Chronic Weather

A wearable that helps patients better communicate their pain status with non-patient workers or friends to facilitate communication and collaboration.

Xin Tong and Diane Gromala

What Weather?

  • Red Button Day: indicates that the wearer cannot be available or present.
  • Bad Weather: indicates that the wearer is in a bad physical condition.
  • Normal Weather: indicates a regular physical state.
  • Good Weather: indicates a good physical condition.
Problem. The uncertainty of pain experience can easily interrupt the lives of chronic pain patients and can inhibit communication and collaborations. We developed a wearable system with a real-time biofeedback display to monitor the patient’s varying states. The wearable system has visuals that only the wearer’s selected colleagues, friends or family members understand, but that strangers do not.Approaches. To better clarify chronic patients’ needs and the contexts, a mixed-method design combining single-case exploratory design and participatory design was adopted. A focus group was set up for the mix-method wearable design. The goal is to enable the selected people that the patient communicates with to develop better and more responsive strategies for the collaboration by getting visual updates on the patient’s variable physical condition.

Results. The exploratory design allowed us to gain better knowledge from the point-of-view of the patient and the people she worked with. Further, the interview results told us a tool need to be designed to enhance the collaboration. The wearable system solution was iterated 3 times to better satisfy the users’ needs. In the next phase, more CP patients and their conditions from various contexts will be involved in the design and iteration process.

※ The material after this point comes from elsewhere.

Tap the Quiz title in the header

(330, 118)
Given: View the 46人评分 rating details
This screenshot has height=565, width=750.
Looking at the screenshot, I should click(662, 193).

Tong, X., Gromala, D., Choo, A., Salimi, M., Lee, J., (2015). “ ‘Weather’ Wearable System: a Design Exploration to Facilitate the Collaboration and Communication with Chronic Pain Patients,” peer-reviewed paper presented at the Universal Access in Human-Computer Interaction: Access to Learning, Health and Well-Being section of HCI International. Peer-reviewed paper published in Proceedings of HCI International, vol. 9177, 383–393.

Gromala, D., Tong, X., & Choo, A. (2014). “A Wearable Pain ‘Weather’ System,” NCE-GRAND Annual Conference, Ottawa Canada, May 14-15, 2014.